Biography of the first Director

Colonel Charles Perry Stacey

O.C., O.BE., C.D., B.A., A.M., Ph.D., LL.D, D.Litt., D.Sc. Mil, F.R.S.C., 1906-1989

The first Director of the office that became the Directorate of History and Heritage was Charles Stacey.

Colonel Charles Perry Stacey was born at Toronto in 1906. He began his post-secondary education at the University of Toronto, where he received a B.A. in History in 1924. He earned a second Bachelor's degree from Oxford University in 1929 and a doctorate from Princeton University in 1933. He taught in the Department of History at Princeton from 1933 to 1940.

Colonel Stacey joined the Canadian Corps of Signals in 1924. In November, 1940, he was promoted to Major and appointed Historical Officer at the Canadian Military Headquarters in London, England. He came back to Canada in 1945, when he was appointed Director of the Historical Section of the General Staff.

Colonel Stacey was the Director until he retired from the Army in 1959. He taught at the University of Toronto from 1959 to 1975. In 1965 to1966, Stacey returned to the Department of National Defence to oversee the first year of the integrated Directorate of History.

A fine historical craftsman, exhaustive researcher, and elegant stylist, Colonel Stacey was Canada's top military historian for decades.
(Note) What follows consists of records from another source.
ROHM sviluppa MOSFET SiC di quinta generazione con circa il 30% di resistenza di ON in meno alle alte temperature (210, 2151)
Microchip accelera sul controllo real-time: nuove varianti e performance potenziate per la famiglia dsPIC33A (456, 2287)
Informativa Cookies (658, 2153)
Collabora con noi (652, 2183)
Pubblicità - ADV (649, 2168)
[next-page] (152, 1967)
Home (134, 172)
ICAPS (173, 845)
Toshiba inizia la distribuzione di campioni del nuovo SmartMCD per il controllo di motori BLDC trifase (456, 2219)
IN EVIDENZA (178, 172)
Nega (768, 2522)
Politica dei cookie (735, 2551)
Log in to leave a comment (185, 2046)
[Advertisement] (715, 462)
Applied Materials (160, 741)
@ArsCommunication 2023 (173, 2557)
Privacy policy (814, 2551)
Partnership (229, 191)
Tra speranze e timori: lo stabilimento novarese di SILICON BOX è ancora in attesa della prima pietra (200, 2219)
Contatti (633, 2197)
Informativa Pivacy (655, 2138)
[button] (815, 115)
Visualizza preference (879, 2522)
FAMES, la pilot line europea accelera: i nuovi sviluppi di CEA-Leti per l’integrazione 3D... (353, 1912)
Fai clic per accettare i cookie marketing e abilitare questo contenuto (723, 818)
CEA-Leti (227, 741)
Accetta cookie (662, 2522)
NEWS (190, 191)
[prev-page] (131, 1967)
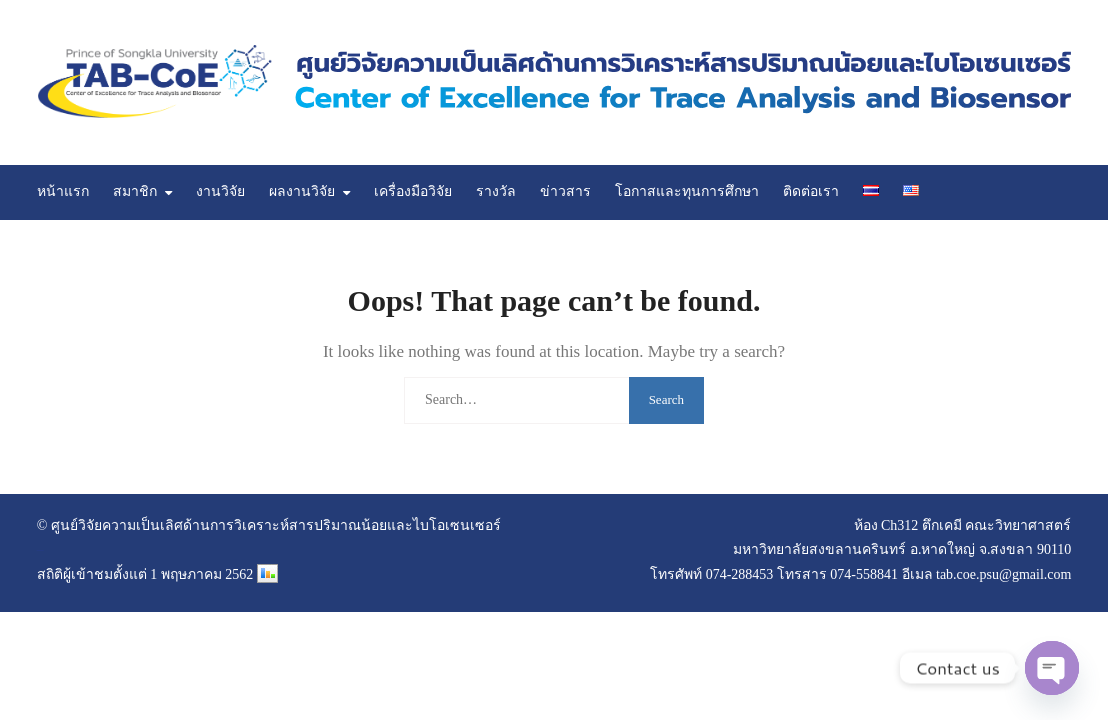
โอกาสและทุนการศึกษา (687, 191)
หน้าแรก (63, 191)
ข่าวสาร (565, 191)
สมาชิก (135, 191)
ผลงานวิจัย (302, 191)
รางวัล (496, 191)
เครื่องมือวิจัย (413, 191)
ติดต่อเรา (811, 191)
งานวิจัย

He wrote four official Department of National Defence volumes on the Second World War, as well as several other books.

The Minister of National Defence said on Colonel Stacey's eightieth birthday that “history, in no small measure because of his years of achievements, continues to be a vital part of the Department of National Defence's commitment to Canada.”

Charles Perry Stacey passed away on November 17, 1989, in Toronto.